II. The Perils of Burden Exemption

The dangers of burden exemption flow, in large part, from the unavailability of a reasonable limiting principle: exactly how much government conduct is exempted from First Amendment burdens? To appreciate the difficulty of locating a reasonable limiting principle, we must confront the Court’s standard for identifying government speech.

A. What Qualifies as Government Speech?

To hear some Justices tell it, the Court has yet to provide a clear-cut test for government speech that reliably reveals when burden exemption applies.61 If true, that itself is remarkable for a thirty-year-old doctrine that is constitutionally minatory. To the extent that we have something like a test, it is also extremely broad: in holding that a state may reject citizen-nominated specialty license plates without infringing First Amendment rights, the Court found that a state’s decisions about whether to approve a design “are meant to convey and have the effect of conveying a government message, and they thus constitute government speech.”62 The Court drew this standard verbatim from an earlier decision, in which it upheld the power of a municipality to install some, but not other, privately funded statues in a public park.63 Noting well the Justices’ equivocation about whether they have ever completely articulated the test for government speech—as well as their view that the inquiry is “not mechanical” but rather “driven by [the] case’s context”64—I will still refer to this as the “test” because it is the closest articulation we have.
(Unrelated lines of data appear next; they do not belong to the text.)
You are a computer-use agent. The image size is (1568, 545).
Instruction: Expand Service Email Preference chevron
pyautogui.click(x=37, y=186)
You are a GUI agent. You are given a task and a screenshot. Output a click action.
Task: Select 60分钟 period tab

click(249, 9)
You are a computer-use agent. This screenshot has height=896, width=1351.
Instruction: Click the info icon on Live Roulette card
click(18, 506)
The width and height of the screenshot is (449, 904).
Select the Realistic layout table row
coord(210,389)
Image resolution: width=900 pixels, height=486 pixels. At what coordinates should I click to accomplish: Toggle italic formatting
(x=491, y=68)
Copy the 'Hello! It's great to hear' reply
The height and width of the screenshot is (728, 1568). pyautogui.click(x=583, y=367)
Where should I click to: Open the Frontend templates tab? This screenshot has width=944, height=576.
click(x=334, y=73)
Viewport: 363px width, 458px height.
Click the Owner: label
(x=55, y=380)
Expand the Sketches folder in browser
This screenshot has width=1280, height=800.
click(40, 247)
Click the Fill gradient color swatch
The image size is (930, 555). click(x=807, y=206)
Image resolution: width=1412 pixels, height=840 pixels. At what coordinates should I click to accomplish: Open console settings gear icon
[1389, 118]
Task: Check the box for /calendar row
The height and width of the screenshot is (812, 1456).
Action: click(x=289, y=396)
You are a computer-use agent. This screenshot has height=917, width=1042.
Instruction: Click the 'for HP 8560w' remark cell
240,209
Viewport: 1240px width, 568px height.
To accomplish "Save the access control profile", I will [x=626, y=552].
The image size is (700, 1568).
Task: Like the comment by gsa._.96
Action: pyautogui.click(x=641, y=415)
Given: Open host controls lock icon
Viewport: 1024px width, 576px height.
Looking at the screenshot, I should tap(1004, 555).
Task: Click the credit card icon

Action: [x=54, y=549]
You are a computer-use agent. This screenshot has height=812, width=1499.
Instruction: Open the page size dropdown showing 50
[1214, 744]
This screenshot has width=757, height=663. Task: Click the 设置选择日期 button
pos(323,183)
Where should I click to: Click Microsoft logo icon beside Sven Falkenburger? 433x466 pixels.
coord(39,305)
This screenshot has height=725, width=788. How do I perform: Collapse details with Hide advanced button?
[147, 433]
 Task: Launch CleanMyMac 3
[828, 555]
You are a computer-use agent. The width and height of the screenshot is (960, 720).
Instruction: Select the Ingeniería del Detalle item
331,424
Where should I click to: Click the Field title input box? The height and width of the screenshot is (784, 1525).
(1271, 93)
This test essentially comprises two elements. It captures action that (1) is intended to convey a government message (pursuant to substantial government control) and (2) has its intended effect. We might add a third criterion that factors in the historical significance of the form of government action in question,65 although that requirement may easily be understood to qualify the first two prongs by affecting our interpretation of the intentions or effects of any form of governmental activity. According to the Court, this test appears to capture most statements of governmental employees operating in their professional capacities, regardless of whether they are speaking to private citizens.66 The Court has also indicated that the test encompasses government speech that is open to multiple interpretations by civilian audiences—that is, speech that does not reliably convey any specific message endorsed by the government.67 Expanding the universe of government speech to garbled governmental communication arguably extends the doctrine beyond its original rationale, which is rooted in the necessity of the government endorsing specific messages.68

Even if the test we have is incomplete in some unspecified respect, its core structure is familiar in First Amendment jurisprudence.69 When applied to state action, however, this approach sweeps practically everything into the bucket of government speech. Much governance is simply communication, whether about the government’s own actions and plans, the state of the world, or what the populace should do and how we should do it.70 Governmental reports, proclamations, roadway signage, and curricular decisions by public educational institutions (if not all public educational instruction) are all obvious instances of government speech under this standard. More consequentially, the quintessential form of government speech would seem to be the law—the U.S. Constitution, state constitutions, statutes, administrative rules and regulations, judicial opinions, and so forth. Indeed, the government-speech doctrine is itself government speech on any plausible understanding of the term. Surely if license plate designs and statue selection have the intended effect of communicating a government message, the law does too.71 And if the law is government speech, then burden exemption becomes completely unsustainable.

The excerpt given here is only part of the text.